• _WORK TO BE COMPLETED_
Repeat the records given below in full, with no changes.

Stored data:
====================
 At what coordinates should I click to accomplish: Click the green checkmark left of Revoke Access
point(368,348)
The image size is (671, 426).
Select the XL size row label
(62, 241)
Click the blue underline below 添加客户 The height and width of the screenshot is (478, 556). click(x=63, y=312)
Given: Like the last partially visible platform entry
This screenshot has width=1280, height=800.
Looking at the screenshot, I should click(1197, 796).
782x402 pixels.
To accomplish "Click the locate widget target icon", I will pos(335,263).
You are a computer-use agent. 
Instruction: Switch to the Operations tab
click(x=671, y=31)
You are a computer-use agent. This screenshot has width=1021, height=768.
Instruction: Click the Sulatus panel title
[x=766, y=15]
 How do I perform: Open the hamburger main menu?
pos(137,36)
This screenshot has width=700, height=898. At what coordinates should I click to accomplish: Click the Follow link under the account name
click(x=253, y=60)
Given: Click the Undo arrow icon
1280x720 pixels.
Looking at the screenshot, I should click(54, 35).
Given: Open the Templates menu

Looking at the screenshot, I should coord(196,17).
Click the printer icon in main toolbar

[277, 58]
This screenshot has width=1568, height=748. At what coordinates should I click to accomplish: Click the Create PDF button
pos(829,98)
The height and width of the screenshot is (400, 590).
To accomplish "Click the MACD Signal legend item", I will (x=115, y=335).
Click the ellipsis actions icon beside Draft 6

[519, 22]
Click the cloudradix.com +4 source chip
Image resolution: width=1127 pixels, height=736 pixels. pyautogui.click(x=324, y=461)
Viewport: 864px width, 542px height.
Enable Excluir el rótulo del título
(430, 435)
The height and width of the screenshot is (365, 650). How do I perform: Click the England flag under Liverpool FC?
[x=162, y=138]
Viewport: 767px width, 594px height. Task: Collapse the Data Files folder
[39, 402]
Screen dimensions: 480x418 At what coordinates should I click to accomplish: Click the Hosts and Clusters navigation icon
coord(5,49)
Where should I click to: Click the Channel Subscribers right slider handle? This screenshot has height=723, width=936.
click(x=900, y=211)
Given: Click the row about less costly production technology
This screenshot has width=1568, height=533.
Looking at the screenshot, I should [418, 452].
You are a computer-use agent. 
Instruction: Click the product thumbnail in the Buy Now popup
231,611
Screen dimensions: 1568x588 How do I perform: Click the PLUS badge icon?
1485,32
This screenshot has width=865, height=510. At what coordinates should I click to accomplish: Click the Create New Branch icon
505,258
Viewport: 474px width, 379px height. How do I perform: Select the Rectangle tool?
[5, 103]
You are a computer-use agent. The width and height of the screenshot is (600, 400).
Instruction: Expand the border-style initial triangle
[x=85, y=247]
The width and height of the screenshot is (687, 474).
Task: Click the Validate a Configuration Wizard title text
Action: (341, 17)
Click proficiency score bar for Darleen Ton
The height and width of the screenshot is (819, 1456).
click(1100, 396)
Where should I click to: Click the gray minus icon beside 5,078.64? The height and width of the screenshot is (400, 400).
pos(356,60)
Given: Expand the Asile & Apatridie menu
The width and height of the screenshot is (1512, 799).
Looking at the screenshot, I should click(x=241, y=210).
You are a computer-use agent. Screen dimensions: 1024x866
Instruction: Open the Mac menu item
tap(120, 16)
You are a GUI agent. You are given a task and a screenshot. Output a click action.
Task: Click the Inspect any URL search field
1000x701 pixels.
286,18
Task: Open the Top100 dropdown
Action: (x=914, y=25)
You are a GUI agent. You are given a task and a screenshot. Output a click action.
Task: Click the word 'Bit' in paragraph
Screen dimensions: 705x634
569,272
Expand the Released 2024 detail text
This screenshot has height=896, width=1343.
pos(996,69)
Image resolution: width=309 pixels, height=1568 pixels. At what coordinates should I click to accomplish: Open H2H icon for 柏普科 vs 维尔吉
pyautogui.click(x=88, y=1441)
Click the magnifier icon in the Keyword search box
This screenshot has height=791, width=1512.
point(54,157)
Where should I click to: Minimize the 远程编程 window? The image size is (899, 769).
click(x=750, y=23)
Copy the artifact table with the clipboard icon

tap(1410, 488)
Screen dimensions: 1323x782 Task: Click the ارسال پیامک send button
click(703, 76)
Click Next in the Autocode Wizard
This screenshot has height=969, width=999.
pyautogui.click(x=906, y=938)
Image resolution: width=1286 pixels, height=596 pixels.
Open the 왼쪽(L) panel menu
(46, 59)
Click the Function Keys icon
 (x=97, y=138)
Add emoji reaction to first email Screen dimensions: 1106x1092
====================
• _TASK ANSWER_
 At what coordinates should I click to accomplish: Click the green checkmark left of Revoke Access
point(368,348)
The image size is (671, 426).
Select the XL size row label
(62, 241)
Click the blue underline below 添加客户 The height and width of the screenshot is (478, 556). click(x=63, y=312)
Given: Like the last partially visible platform entry
This screenshot has width=1280, height=800.
Looking at the screenshot, I should click(1197, 796).
782x402 pixels.
To accomplish "Click the locate widget target icon", I will pos(335,263).
You are a computer-use agent. 
Instruction: Switch to the Operations tab
click(x=671, y=31)
You are a computer-use agent. This screenshot has width=1021, height=768.
Instruction: Click the Sulatus panel title
[x=766, y=15]
 How do I perform: Open the hamburger main menu?
pos(137,36)
This screenshot has width=700, height=898. At what coordinates should I click to accomplish: Click the Follow link under the account name
click(x=253, y=60)
Given: Click the Undo arrow icon
1280x720 pixels.
Looking at the screenshot, I should click(54, 35).
Given: Open the Templates menu

Looking at the screenshot, I should coord(196,17).
Click the printer icon in main toolbar

[277, 58]
This screenshot has width=1568, height=748. At what coordinates should I click to accomplish: Click the Create PDF button
pos(829,98)
The height and width of the screenshot is (400, 590).
To accomplish "Click the MACD Signal legend item", I will (x=115, y=335).
Click the ellipsis actions icon beside Draft 6

[519, 22]
Click the cloudradix.com +4 source chip
Image resolution: width=1127 pixels, height=736 pixels. pyautogui.click(x=324, y=461)
Viewport: 864px width, 542px height.
Enable Excluir el rótulo del título
(430, 435)
The height and width of the screenshot is (365, 650). How do I perform: Click the England flag under Liverpool FC?
[x=162, y=138]
Viewport: 767px width, 594px height. Task: Collapse the Data Files folder
[39, 402]
Screen dimensions: 480x418 At what coordinates should I click to accomplish: Click the Hosts and Clusters navigation icon
coord(5,49)
Where should I click to: Click the Channel Subscribers right slider handle? This screenshot has height=723, width=936.
click(x=900, y=211)
Given: Click the row about less costly production technology
This screenshot has width=1568, height=533.
Looking at the screenshot, I should [418, 452].
You are a computer-use agent. 
Instruction: Click the product thumbnail in the Buy Now popup
231,611
Screen dimensions: 1568x588 How do I perform: Click the PLUS badge icon?
1485,32
This screenshot has width=865, height=510. At what coordinates should I click to accomplish: Click the Create New Branch icon
505,258
Viewport: 474px width, 379px height. How do I perform: Select the Rectangle tool?
[5, 103]
You are a computer-use agent. The width and height of the screenshot is (600, 400).
Instruction: Expand the border-style initial triangle
[x=85, y=247]
The width and height of the screenshot is (687, 474).
Task: Click the Validate a Configuration Wizard title text
Action: (341, 17)
Click proficiency score bar for Darleen Ton
The height and width of the screenshot is (819, 1456).
click(1100, 396)
Where should I click to: Click the gray minus icon beside 5,078.64? The height and width of the screenshot is (400, 400).
pos(356,60)
Given: Expand the Asile & Apatridie menu
The width and height of the screenshot is (1512, 799).
Looking at the screenshot, I should click(x=241, y=210).
You are a computer-use agent. Screen dimensions: 1024x866
Instruction: Open the Mac menu item
tap(120, 16)
You are a GUI agent. You are given a task and a screenshot. Output a click action.
Task: Click the Inspect any URL search field
1000x701 pixels.
286,18
Task: Open the Top100 dropdown
Action: (x=914, y=25)
You are a GUI agent. You are given a task and a screenshot. Output a click action.
Task: Click the word 'Bit' in paragraph
Screen dimensions: 705x634
569,272
Expand the Released 2024 detail text
This screenshot has height=896, width=1343.
pos(996,69)
Image resolution: width=309 pixels, height=1568 pixels. At what coordinates should I click to accomplish: Open H2H icon for 柏普科 vs 维尔吉
pyautogui.click(x=88, y=1441)
Click the magnifier icon in the Keyword search box
This screenshot has height=791, width=1512.
point(54,157)
Where should I click to: Minimize the 远程编程 window? The image size is (899, 769).
click(x=750, y=23)
Copy the artifact table with the clipboard icon

tap(1410, 488)
Screen dimensions: 1323x782 Task: Click the ارسال پیامک send button
click(703, 76)
Click Next in the Autocode Wizard
This screenshot has height=969, width=999.
pyautogui.click(x=906, y=938)
Image resolution: width=1286 pixels, height=596 pixels.
Open the 왼쪽(L) panel menu
(46, 59)
Click the Function Keys icon
 (x=97, y=138)
Add emoji reaction to first email Screen dimensions: 1106x1092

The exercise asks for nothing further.